RAG技術の登場からみる「チャットボットの未来」
チャットボットは私たちの暮らしのなかで、一般的なツールとして認識されるようになっている。とはいえ、筆者も、自分が住むオランダの郵便局のチャットボットを利用したことがあるが、荷物が紛失していないかというシンプルな質問にも関わらず、まったく関係ない答えが返ってきたり、違う角度から同じ質問をすると、毎回異なる回答になったりした。

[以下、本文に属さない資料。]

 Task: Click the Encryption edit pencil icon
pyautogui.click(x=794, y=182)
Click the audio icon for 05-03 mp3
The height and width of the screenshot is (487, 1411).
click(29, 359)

これがチャットボットの限界だと早々に諦めた記憶があるが、目的に合っていない、精度が低い、適切な回答を得られないなどの理由から、チャットボットの精度に疑問を抱く人も少なくないはずだ。 しかし、今、そのチャットボットが脚光を浴びている。Statistaによると、チャットボットの市場規模は2016年には1億9,080万ドルだったが、2025年には約12.5億ドルに成長すると予測されている。この成長の背景にはAIの進化がある。あらかじめプログラムされたルールやスクリプトに基づいて回答するチャットボットから、生成AIによるチャットボットへと進化しているのだ。 今年2月、アメリカを拠点とするAIプラットフォーマーのVectaraが、生成AIによる高精度のチャットボットを構築・展開する新モジュールを発表した。このプラットフォームは、最新情報をAIに学習させ、ハルシネーションリスクを低減するRetrieval Augmented Generation(RAG)技術とBoomerangベクトルエンベディングを使用するという。
ハルシネーションを抑止する技術
AIシステムが大規模なデータから学習する際、トレーニングデータに偏りや不足があったり、文脈の誤解により、誤った情報を生成することがある。このような現象はハルシネーションと呼ばれるが、データや計算リソースの制約、事柄の複雑な関係性などにより、避けることはできないと言われている。 Vectaraが新しいモジュールに用いるRAGは、関連する外部の知識ベースから事実を検索、最新の正確な情報に基づいて新しい情報を生成する技術で、誤情報によるハルシネーション抑止に効果があると言われる。また抑止するだけではなく、様々なトピックや領域に対応する豊富な情報を提供できる利点もある。 RAG技術に加え、Vectaraが開発したベクトルエンディング技術の1つで、言葉の意味を理解して関連する情報を見つけるBoomerangを組み込むことで、ユーザーが求める情報やサポートを正確に理解し、適切な回答やアドバイスを提供することができるようになるとVectaraは語る。